We test how the time of year of a large Arctic volcanic eruption determines the climate impacts by conducting simulations with a general circulation model of Earth’s climate. For eruptions injecting less than about 3 Tg of SO2 into the lower stratosphere, we expect no detectable climatic effect, no matter what the season of the eruption. For an injection of 5 Tg of SO2 into the lower stratosphere, an eruption in the summer would cause detectable climate effects, whereas an eruption at other times of the year would cause negligible effects. This is mainly due to the seasonal variation in insolation patterns and sulfate aerosol deposition rates.

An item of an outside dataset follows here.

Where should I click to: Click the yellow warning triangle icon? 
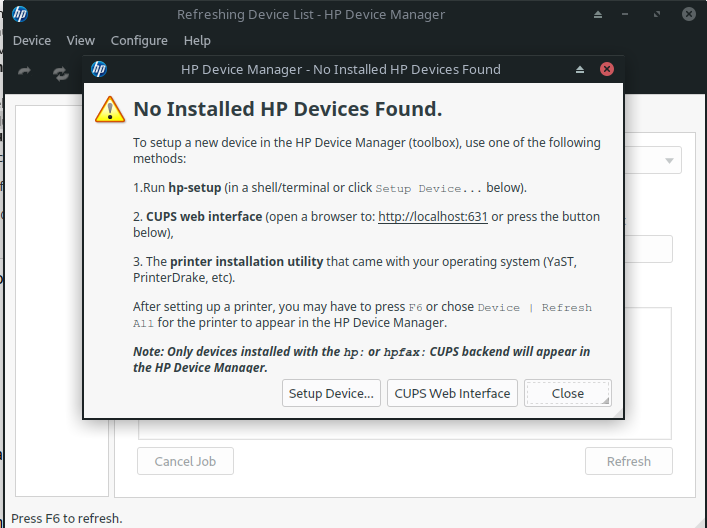coord(110,109)
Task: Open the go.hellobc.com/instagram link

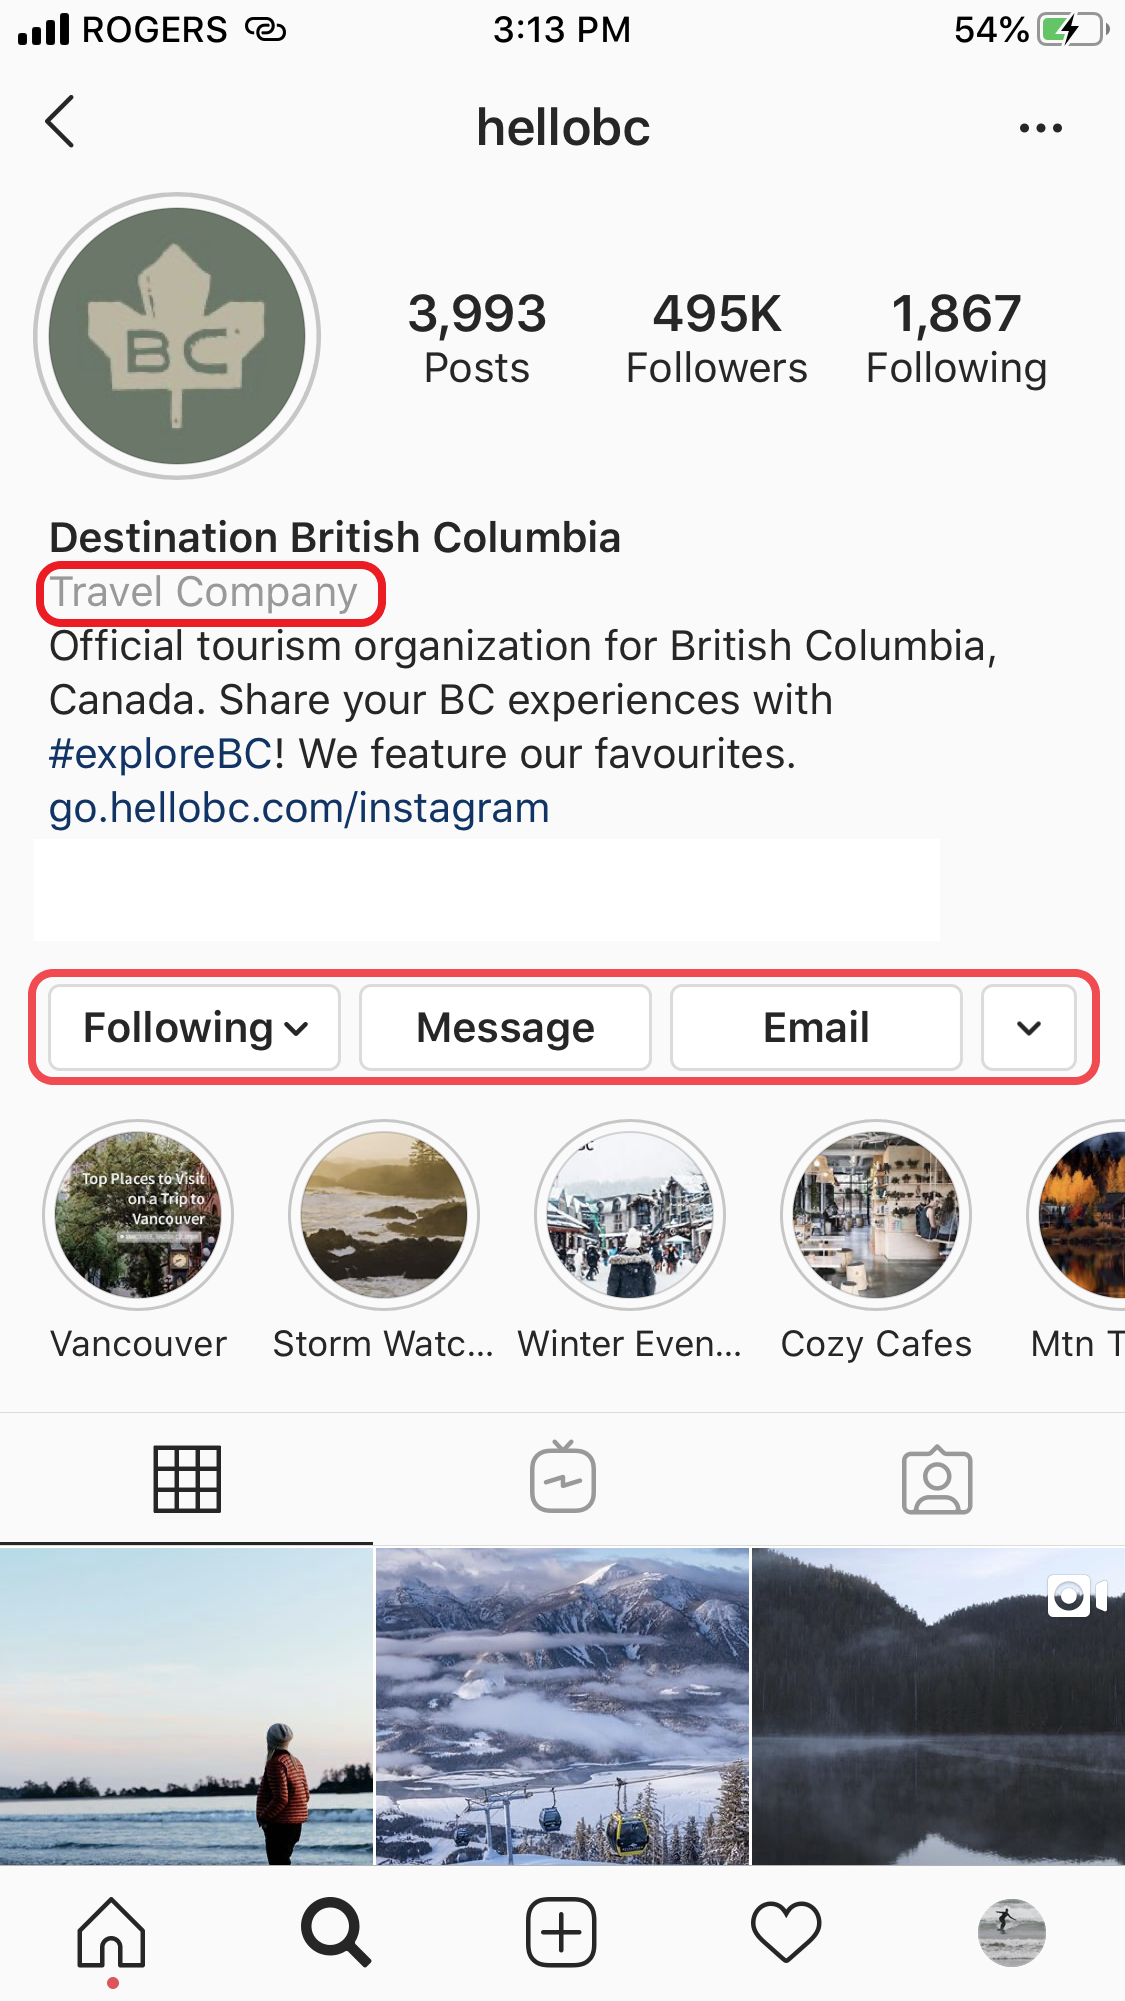Action: pyautogui.click(x=299, y=808)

In all cases, the sulfate aerosols that form get removed from the atmosphere within a year after the eruption by large-scale deposition. Our simulations of a June eruption have many similar features to previous simulations of the eruption of Katmai in 1912, including some amount of cooling over Northern Hemisphere continents in the summer of the eruption, which is an expected climate response to large eruptions. Previous Katmai simulations show a stronger climate response, which we attribute to differences in choices of climate model configurations, including their specification of sea surface temperatures rather than the use of a dynamic ocean model as in the current simulations

http://www.agu.org/pubs/crossref/2011/2010JD014448.shtml

Sulfate aerosols, formed from the oxidation of SO2, have a long atmospheric lifetime in
the stratosphere of 1-3 years, if injected in the tropics [Budyko, 1977; Stenchikov et al., 1998].

I noted a 3 year cooling due to the Pinatubo stood out when I checked the NINO 3.4 record + 60 year trend against a global sea and land temperature record.

We simulated the climate response to high latitude volcanic eruptions with ModelE, a coupled atmosphere-ocean general circulation model developed by the National Aeronautics and Space Administration Goddard Institute for Space Studies [Schmidt et al., 2006].

I am reminded that a couple of years ago I had ModelE kind of running on a linux vm.

For the calendar year (2009) after the 5 Tg eruption in June, the average Northern Hemisphere surface air temperature is 0.06°C lower than the calendar year before the eruption (2007). Although not statistically significant according to GHCNv2 or CRUTEM3v, this does pose the question as to why such a temperature pattern occurred. A natural explanation for this could be ocean memory of the cooling due to the eruption [Stenchikov et al., 2009]. Although the version of the model we used to perform the simulations in this experiment does not provide us with enough information to assess changes in ocean heat content, we can still evaluate some oceanic changes.

7. Conclusions
Based on our climate modeling study, the time of year of a high latitude volcanic eruption is critical for determining the resulting climate effects, provided the eruption is large enough. Of the magnitudes we have investigated, a summer eruption was the only one that caused climate effects at a sufficient level of statistical significance. Extrapolating our results, a high latitude eruption will have larger climate effects if it occurs in the summer, and it is unlikely to have climate effects if it erupts in the winter, unless the eruption is particularly large. Regardless of the time of year, a high latitude eruption of the magnitudes we have simulated would not likely cause significant dynamical perturbations or change the general circulation.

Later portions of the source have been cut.